KUTIPAN DOKUMEN:
▼▼▼

Berita

ilustrasi, nelayan

On The Spot

Harga BBM Naik, Nelayan Oplos Solar Dengan Elpiji

Biaya Melaut Lebih Hemat Rp 9.000
SENIN, 08 JULI 2013 | 10:09 WIB

Puluhan perahu nelayan bersandar rapi di dermaga Kuala Tungkal, Kabupaten Tanjung Jabung Barat, Jambi. Semuanya terikat di patok-patok kayu
di tepi dermaga.

Para nelayan siap melaut. Berbagai perlengkapan menangkap ikan sudah dinaikkan ke perahu. Mulai dari jala, pancing, juga umpan. Saat matahari terbenam di ufuk timur, arah angin akan berubah. Tiupan angin dari darat ke laut memudahkan nelayan melaju cepat ke lepas pantai.


Usai memeriksa perlengkapan menjala ikan, Abdullah mengecek mesin diesel penggerak perahu. Sebuah tabung gas ukuran tiga kilogram ditempatkan tak jauh dari mesin diesel.

Tabung itu dibawa ke perahu bukan untuk memasak. Gas LPG itu untuk menghidupkan mesin diesel setelah dicampur dengan minyak solar.  Mesin diesel di perahu Abdullah sudah dipasangi converter kit untuk mencampur solar dengan gas LPG.  “Biar hemat, mumpung dikasih alat gratis,” kata Abdullah.

Kementerian Energi dan Sumber Daya Mineral (ESDM) membagi-bagikan converter kit kepada para nelayan di Tanjung Jabung Barat, Jambi.  Lewat program LGV (Liquid Gas for Vehicle), Kementerian ingin menekan jumlah konsumsi BBM mesin diesel perahu nelayan.

Pemasangan converter kit ini untuk membantu nelayan menekan biaya melaut. Apalagi, harga minyak solar sudah  naik menjadi Rp 5.500 per liter dari sebelumnya Rp  4.500.  Jika nelayan hanya mengandalkan  solar untuk bahan bakar mesin diesel, biaya melaut akan ikut membengkak.

Abdullah menuturkan, pada awalnya banyak nelayan yang menolak converter kit dipasang di mesin diesel perahu. Mereka khawatir tabung gas meledak saat melaut.  Meski ragu, Abdullah memilih ingin mencoba cara baru itu. “Saya ikut aja pakai LPG, serahin ke Allah aja,” ujarnya pasrah.

Kini, Abdullah sudah merasakan hematnya menggunakan bahan bakar campuran itu. Sekali melaut dari sore sampai pagi, hanya menghabiskan dua liter solar dan dua tabung gas ukuran 9 kilogram.  Ia hanya merogoh Rp 35 ribu untuk bahan bakar.

▲▲▲

DATA:
▼▼▼

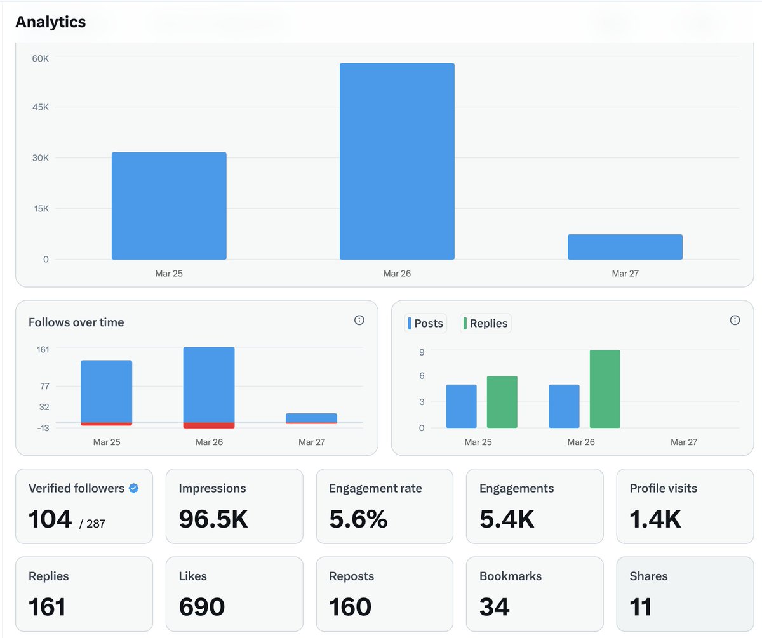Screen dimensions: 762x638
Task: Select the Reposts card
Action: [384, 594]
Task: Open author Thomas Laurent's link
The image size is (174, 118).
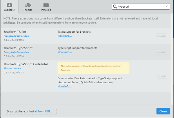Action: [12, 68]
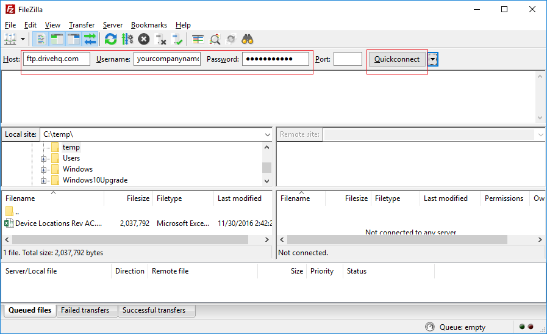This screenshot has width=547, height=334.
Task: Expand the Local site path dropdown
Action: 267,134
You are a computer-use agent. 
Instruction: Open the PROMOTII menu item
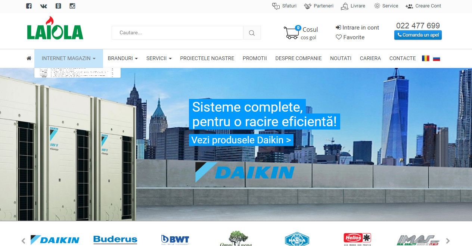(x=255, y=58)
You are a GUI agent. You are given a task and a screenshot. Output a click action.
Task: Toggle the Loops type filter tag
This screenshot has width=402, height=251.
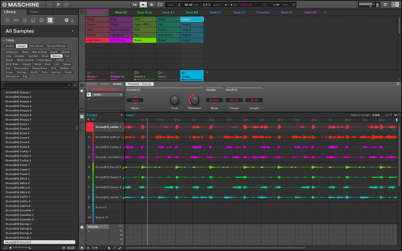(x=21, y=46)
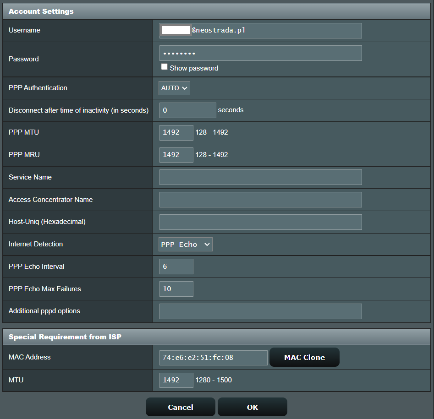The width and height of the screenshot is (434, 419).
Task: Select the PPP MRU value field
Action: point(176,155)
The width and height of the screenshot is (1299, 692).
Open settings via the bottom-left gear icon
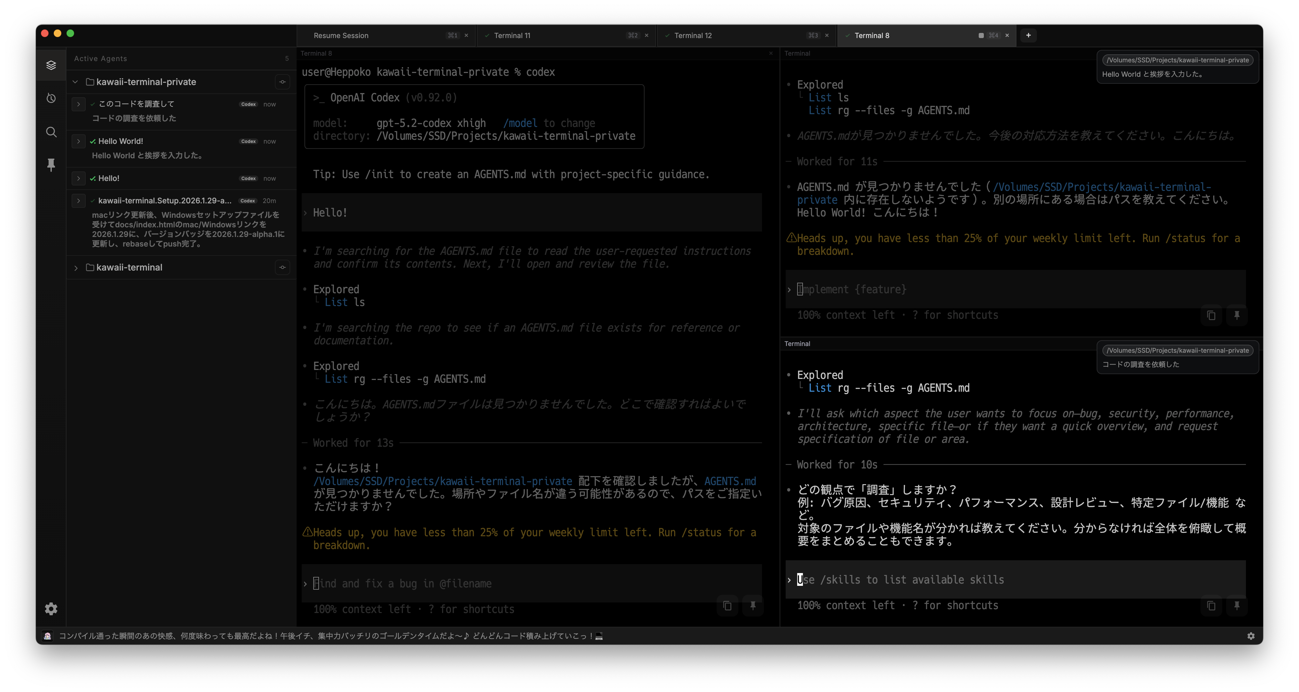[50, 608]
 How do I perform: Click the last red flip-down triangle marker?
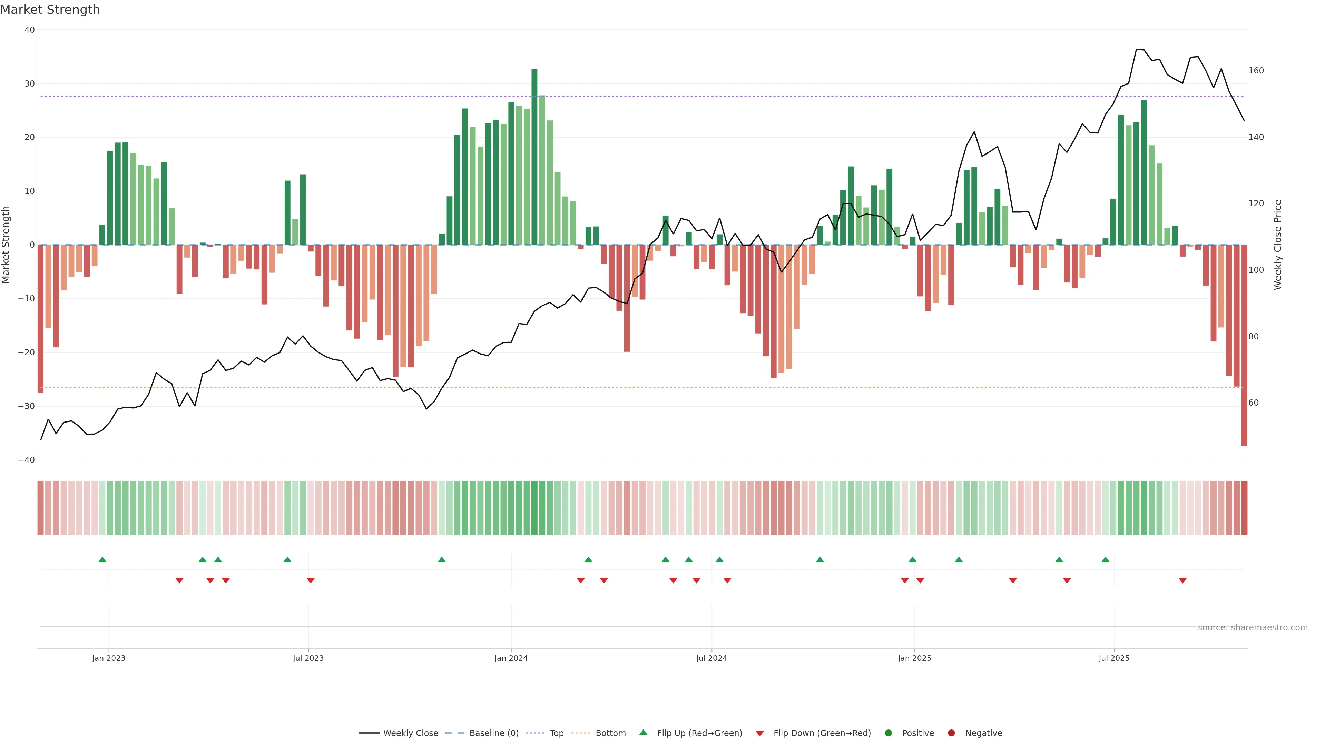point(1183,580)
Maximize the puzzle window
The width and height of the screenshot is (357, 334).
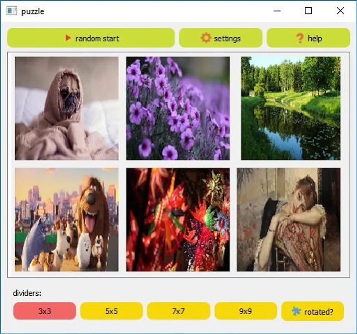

▲▲▲

TUGAS LATIHAN:
(a) Salin persis bagian artikel tentang nelayan di Kuala Tungkal, mulai dari "Kini, Abdullah sudah" sampai dengan "untuk bahan bakar.".
(b) Menurut artikel tentang nelayan di Kuala Tungkal, berapa harga minyak solar per liter setelah naik?

JAWABAN LATIHAN:
(a)
Kini, Abdullah sudah merasakan hematnya menggunakan bahan bakar campuran itu. Sekali melaut dari sore sampai pagi, hanya menghabiskan dua liter solar dan dua tabung gas ukuran 9 kilogram.  Ia hanya merogoh Rp 35 ribu untuk bahan bakar.

(b) Rp 5.500 per liter.